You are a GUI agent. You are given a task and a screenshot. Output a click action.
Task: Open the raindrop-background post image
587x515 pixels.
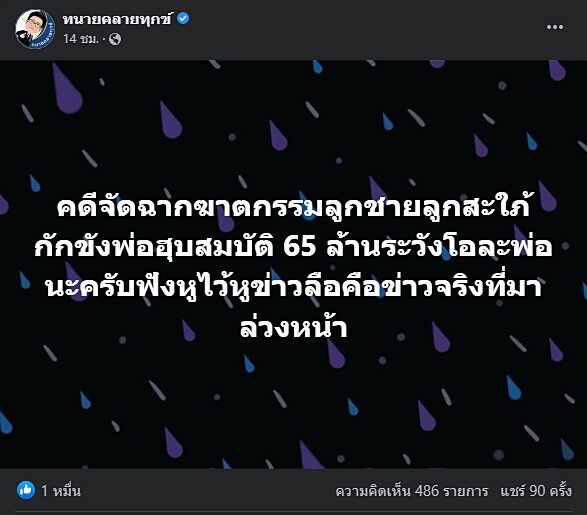294,264
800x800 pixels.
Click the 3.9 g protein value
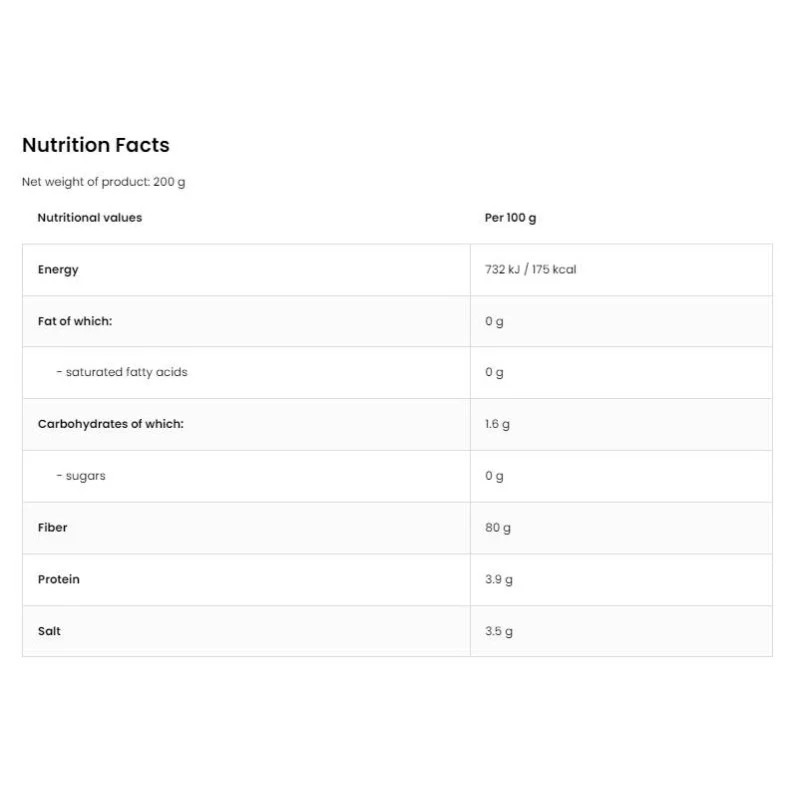[x=499, y=580]
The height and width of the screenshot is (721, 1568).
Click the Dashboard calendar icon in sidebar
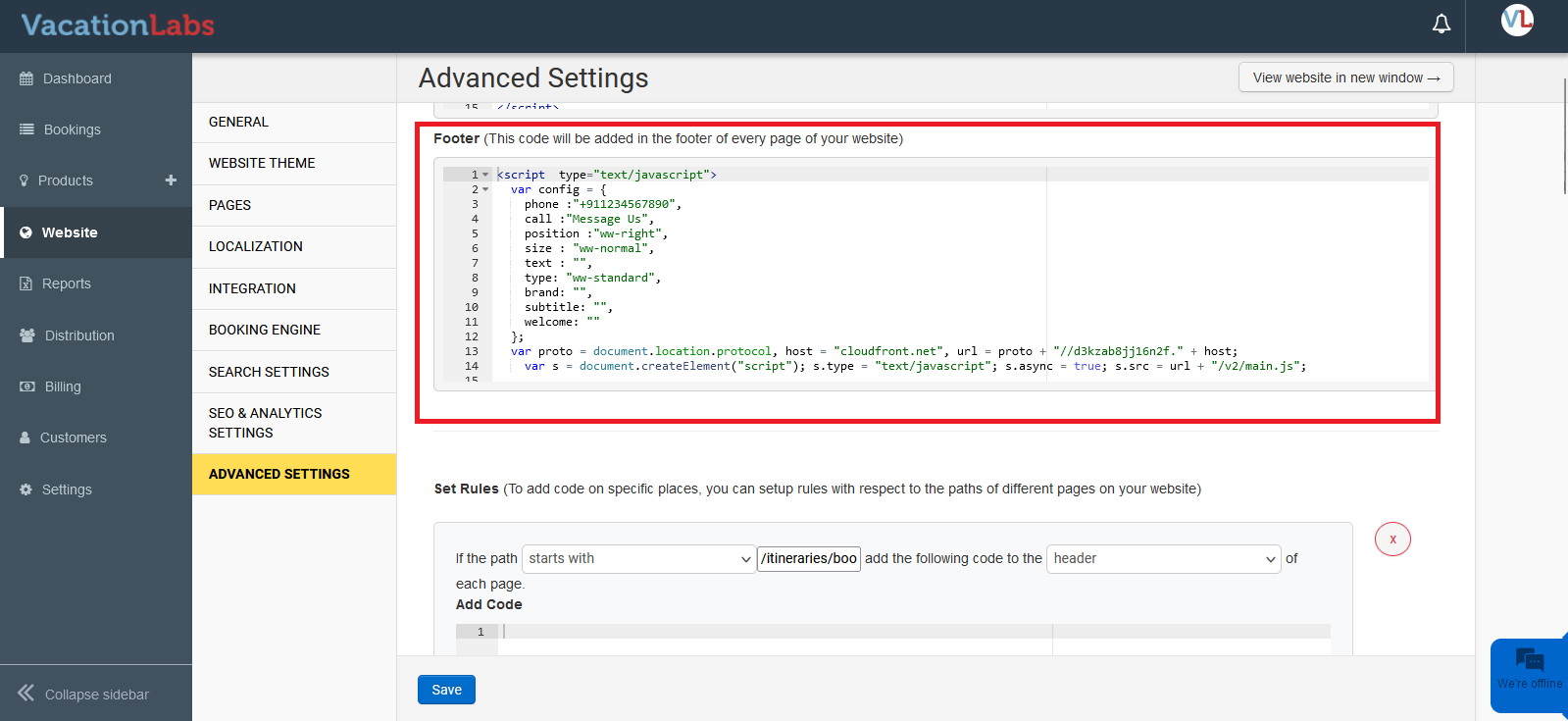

----------

YOUR ASSIGNMENT => What is needed here is each line above set down word for word, minus the images.

OUTPUT =>
You are a GUI agent. You are given a task and a screenshot. Output a click action.
Task: Open the raindrop-background post image
587x515 pixels.
294,264
800x800 pixels.
Click the 3.9 g protein value
[x=499, y=580]
The height and width of the screenshot is (721, 1568).
Click the Dashboard calendar icon in sidebar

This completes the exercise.